▶ **Supplied data**:
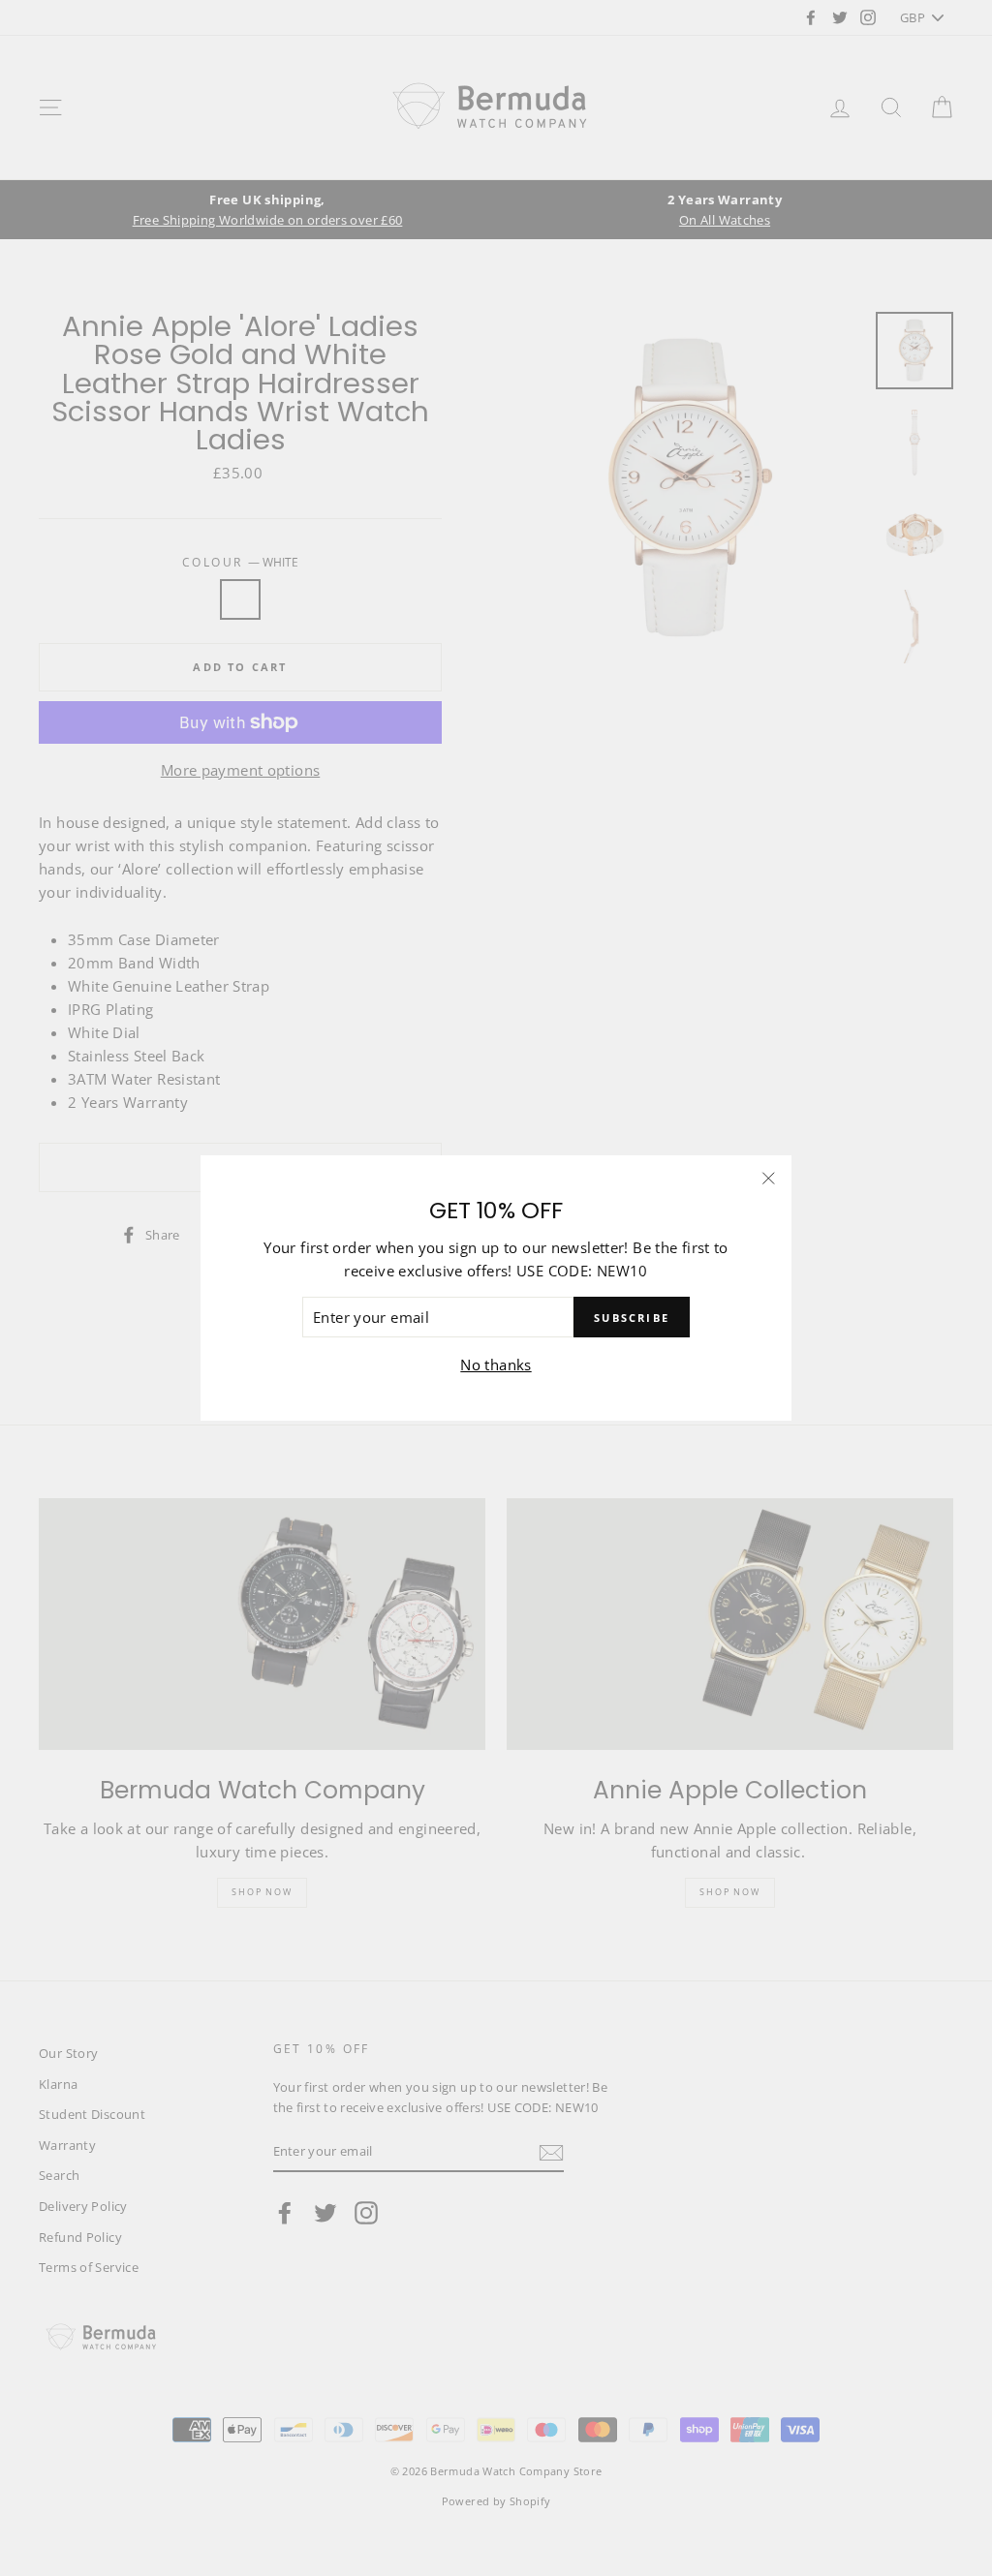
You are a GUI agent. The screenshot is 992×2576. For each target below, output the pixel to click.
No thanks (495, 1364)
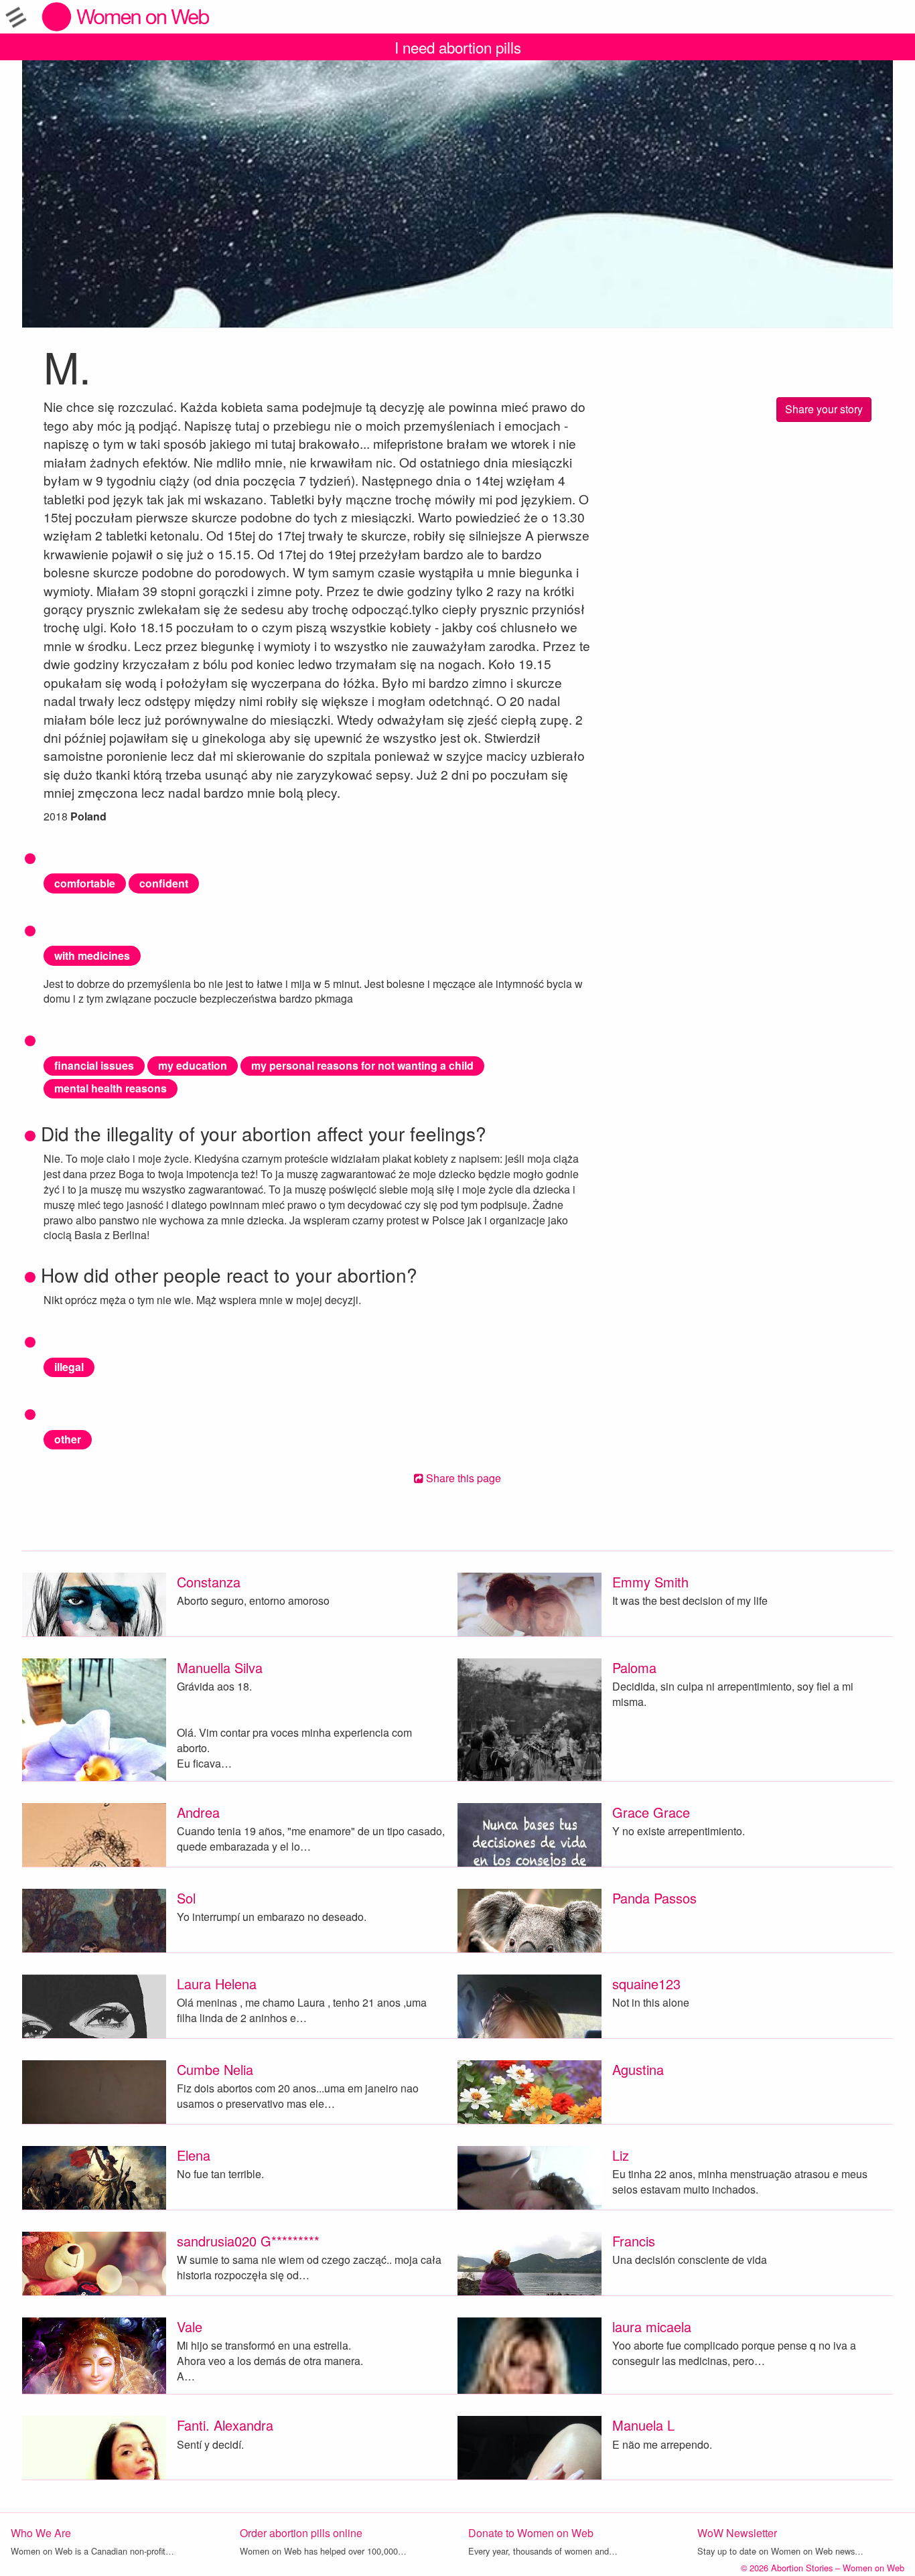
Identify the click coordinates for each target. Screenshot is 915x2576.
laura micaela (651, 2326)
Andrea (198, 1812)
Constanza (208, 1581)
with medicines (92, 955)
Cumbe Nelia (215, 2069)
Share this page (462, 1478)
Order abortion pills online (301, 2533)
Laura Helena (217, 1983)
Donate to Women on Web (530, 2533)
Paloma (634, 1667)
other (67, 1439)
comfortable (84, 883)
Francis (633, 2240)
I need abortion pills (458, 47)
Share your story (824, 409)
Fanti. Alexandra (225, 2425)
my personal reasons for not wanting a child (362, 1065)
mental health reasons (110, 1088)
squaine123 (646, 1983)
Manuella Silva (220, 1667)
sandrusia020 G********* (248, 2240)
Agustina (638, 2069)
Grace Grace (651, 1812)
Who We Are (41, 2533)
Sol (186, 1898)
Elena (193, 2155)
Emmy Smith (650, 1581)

▶ **Problem to work on**:
The records above must be echoed exactly, minus their pictures.

▶ **Solution below**:
You are a GUI agent. The screenshot is 992×2576. For each target below, output the pixel to click.
No thanks (495, 1364)
Identify the click coordinates for each target. Screenshot is 915x2576.
laura micaela (651, 2326)
Andrea (198, 1812)
Constanza (208, 1581)
with medicines (92, 955)
Cumbe Nelia (215, 2069)
Share this page (462, 1478)
Order abortion pills online (301, 2533)
Laura Helena (217, 1983)
Donate to Women on Web (530, 2533)
Paloma (634, 1667)
other (67, 1439)
comfortable (84, 883)
Francis (633, 2240)
I need abortion pills (458, 47)
Share your story (824, 409)
Fanti. Alexandra (225, 2425)
my personal reasons for not wanting a child (362, 1065)
mental health reasons (110, 1088)
squaine123 (646, 1983)
Manuella Silva (220, 1667)
sandrusia020 G********* (248, 2240)
Agustina (638, 2069)
Grace Grace (651, 1812)
Who We Are (41, 2533)
Sol (186, 1898)
Elena (193, 2155)
Emmy Smith (650, 1581)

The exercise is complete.